MLB、ロボット審判を来季から導入へ 賛否渦巻く自動判定システム
【©️Gray Media, Inc.】
メジャーリーグ機構(MLB)は23日(日本時間24日)、
2026年シーズンから自動ボール・ストライク判定(ABS)の
チャレンジシステムを正式採用すると発表した。
オープン戦からポストシーズンまで全試合で適用される見通しだが、
“人間の目”に依存してきた野球文化に大きな変化をもたらす。
ABSは、カメラによって投球の軌道を測定し、ストライクゾーンとの比較で判定する仕組み。従来の球審による判定は残しつつ、投手・捕手・打者が異議を唱えた場合に限り、チャレンジが可能となる。各チームは最大2回のチャレンジ権を持ち、成功すれば権利は保持される。判定はスコアボードに表示され、約15秒で完了するとされる。
MLBは2022年からマイナーでテストを重ね、2025年にはオープン戦やオールスター戦で実験的に導入してきた。しかし、今回の決定は6人のオーナー、4人の現役選手、1人の審判で構成される競技委員会の投票によるもので、すべての関係者が納得しているわけではない。

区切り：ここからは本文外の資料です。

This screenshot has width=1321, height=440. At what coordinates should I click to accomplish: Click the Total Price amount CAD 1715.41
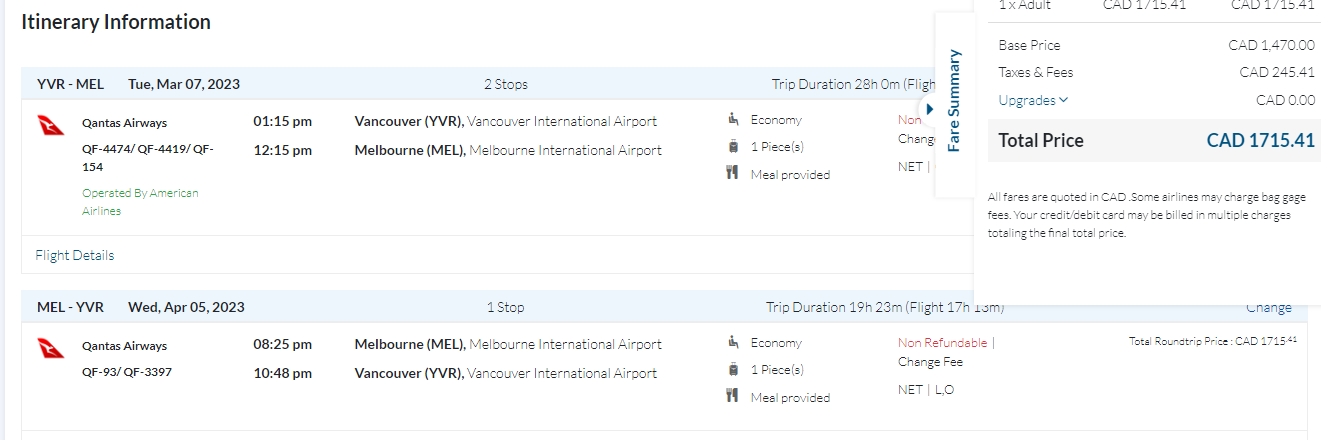pyautogui.click(x=1260, y=141)
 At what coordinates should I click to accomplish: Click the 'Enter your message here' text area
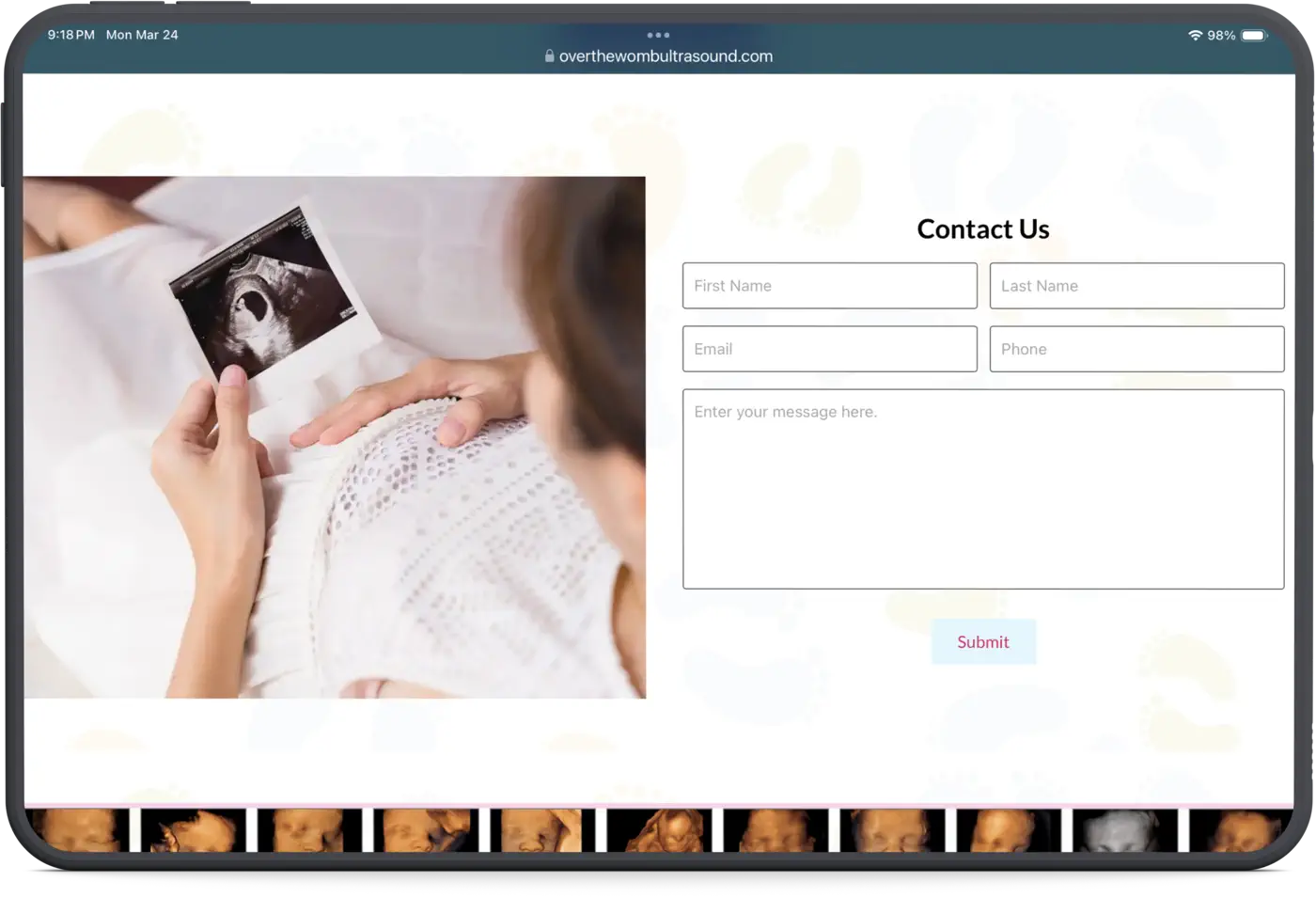(982, 489)
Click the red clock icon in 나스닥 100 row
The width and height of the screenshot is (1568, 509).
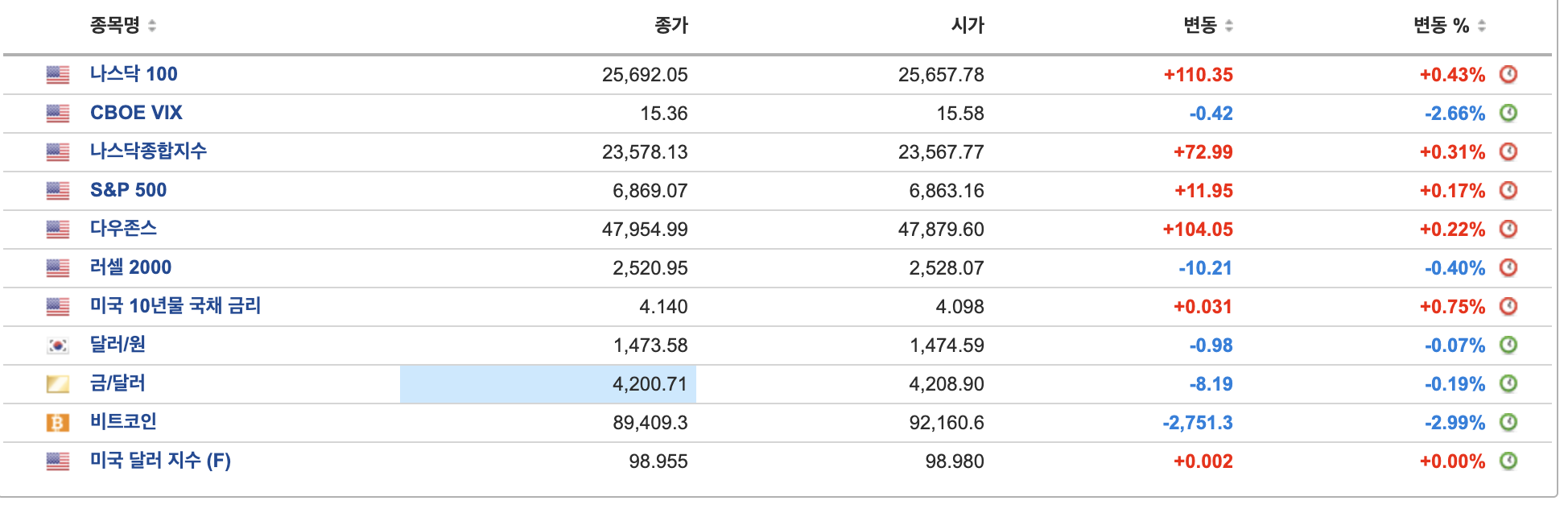1508,75
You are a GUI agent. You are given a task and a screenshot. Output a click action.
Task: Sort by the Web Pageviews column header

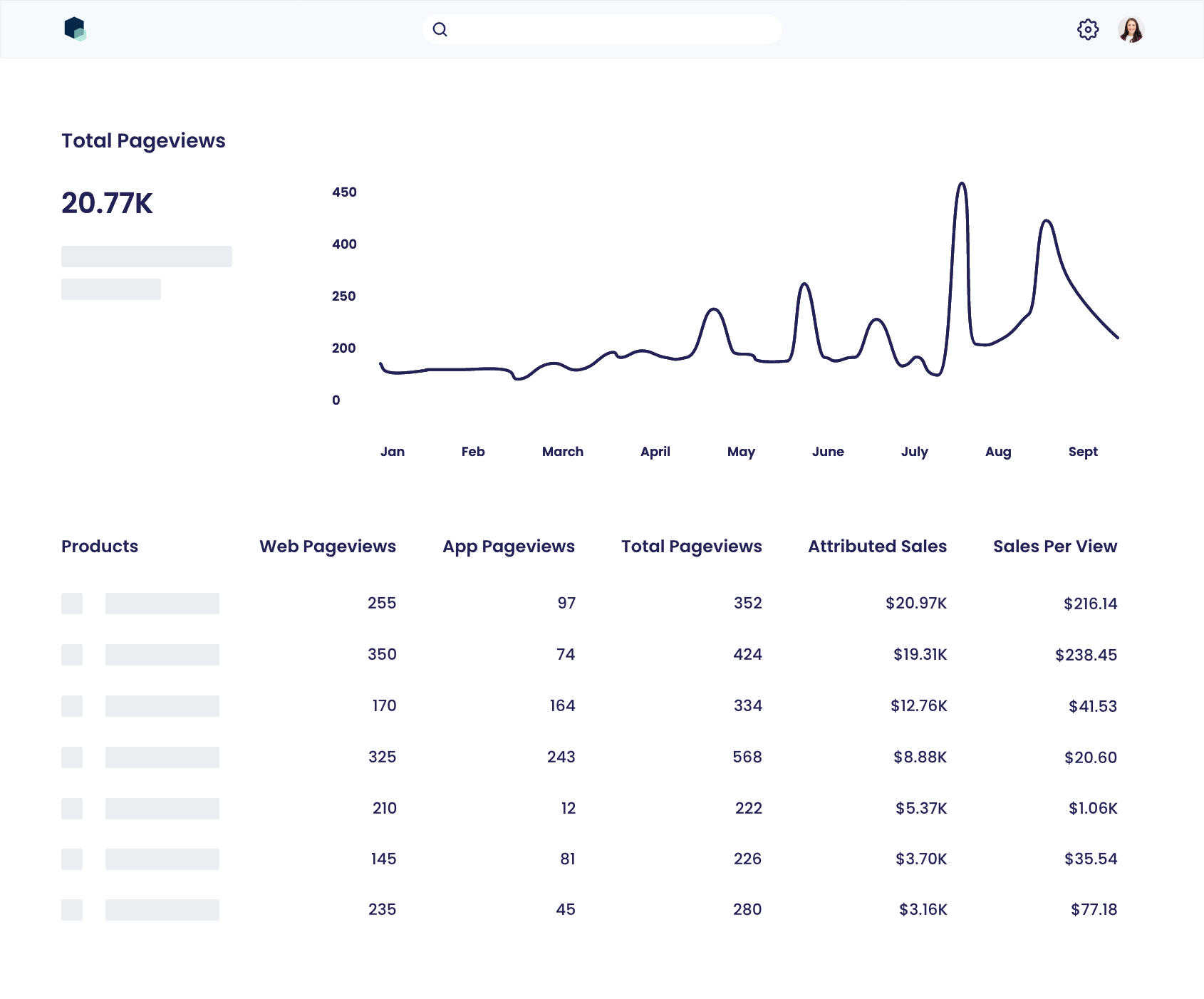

実際、選手の中には「完全自動判定では試合の流れが機械的になりすぎる」と懸念する声が根強い。審判団にとっても、長年培ってきた“人間らしい判定”の価値が軽視されるのではとの不安が残る。
一方で、誤審による試合の行方を左右する事態を防ぐ手段としては歓迎する意見も少なくない。特にポストシーズンの大一番で「1球の誤審」が議論を呼ぶたび、導入を求める声は高まっていた。
ロブ・マンフレッド・コミッショナーは「ファンの声に耳を傾け、マイナーで徹底的にテストした。誤審を減らしつつ、試合のテンポを守るバランスを取った」と胸を張る。しかし、“球審の権威”が揺らぐなかで、野球本来の魅力がどう変化していくのか。ロボット審判の導入は、新たな時代の到来と同時に、伝統への挑戦でもある。